▶ Problem to solve
Search the material for the word "https" and copy every line in which it occurs.

■ ■ ■

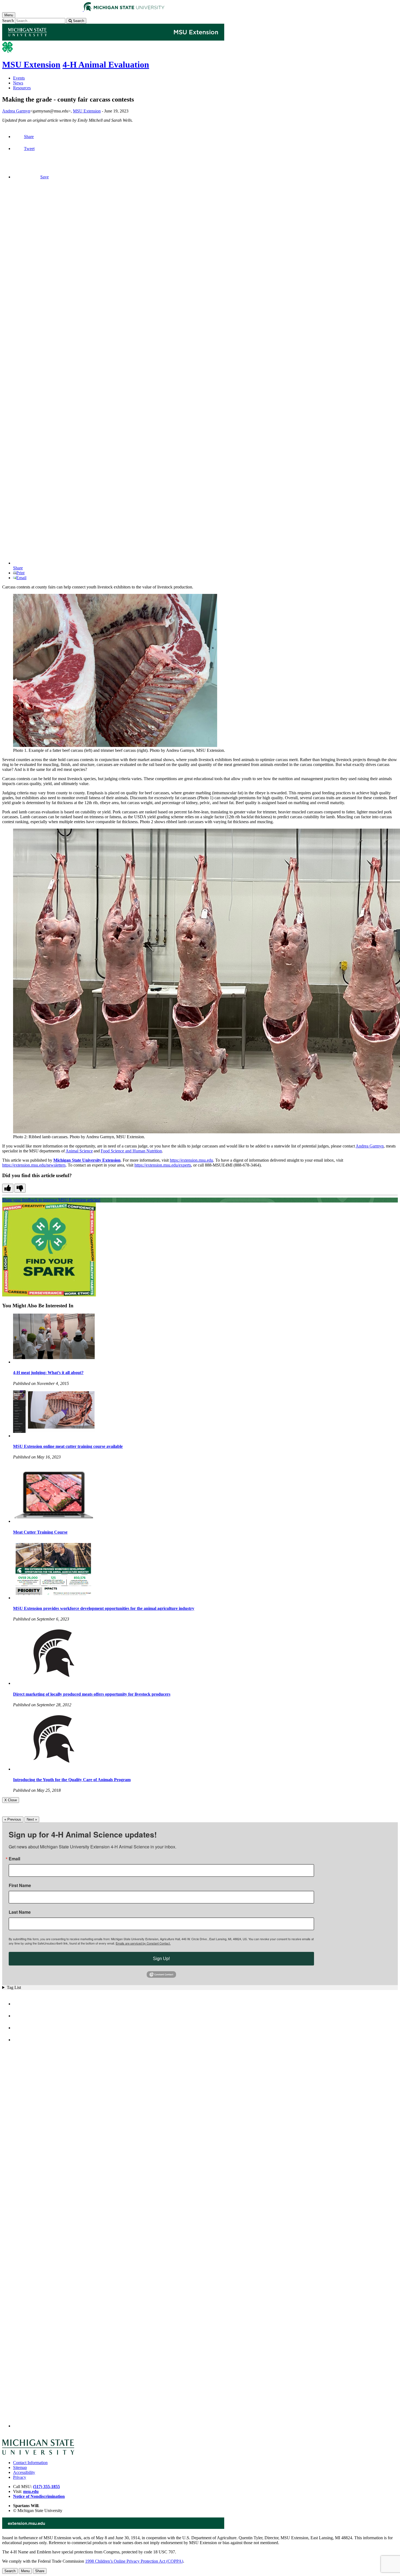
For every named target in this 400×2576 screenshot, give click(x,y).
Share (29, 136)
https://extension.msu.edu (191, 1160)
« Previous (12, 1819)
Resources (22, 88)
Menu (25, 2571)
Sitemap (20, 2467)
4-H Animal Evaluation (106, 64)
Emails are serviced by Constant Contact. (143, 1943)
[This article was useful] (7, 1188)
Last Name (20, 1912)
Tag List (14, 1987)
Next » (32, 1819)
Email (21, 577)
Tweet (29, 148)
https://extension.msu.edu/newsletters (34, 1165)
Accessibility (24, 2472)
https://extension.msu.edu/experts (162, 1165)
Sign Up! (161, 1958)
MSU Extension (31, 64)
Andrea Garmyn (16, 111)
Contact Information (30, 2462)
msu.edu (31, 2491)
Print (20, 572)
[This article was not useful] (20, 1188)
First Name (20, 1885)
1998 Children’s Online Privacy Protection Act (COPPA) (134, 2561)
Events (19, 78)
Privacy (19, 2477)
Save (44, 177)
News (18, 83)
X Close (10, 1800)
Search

■ ■ ■

▶ Exercise response
https://extension.msu.edu (191, 1160)
https://extension.msu.edu/newsletters (34, 1165)
https://extension.msu.edu/experts (162, 1165)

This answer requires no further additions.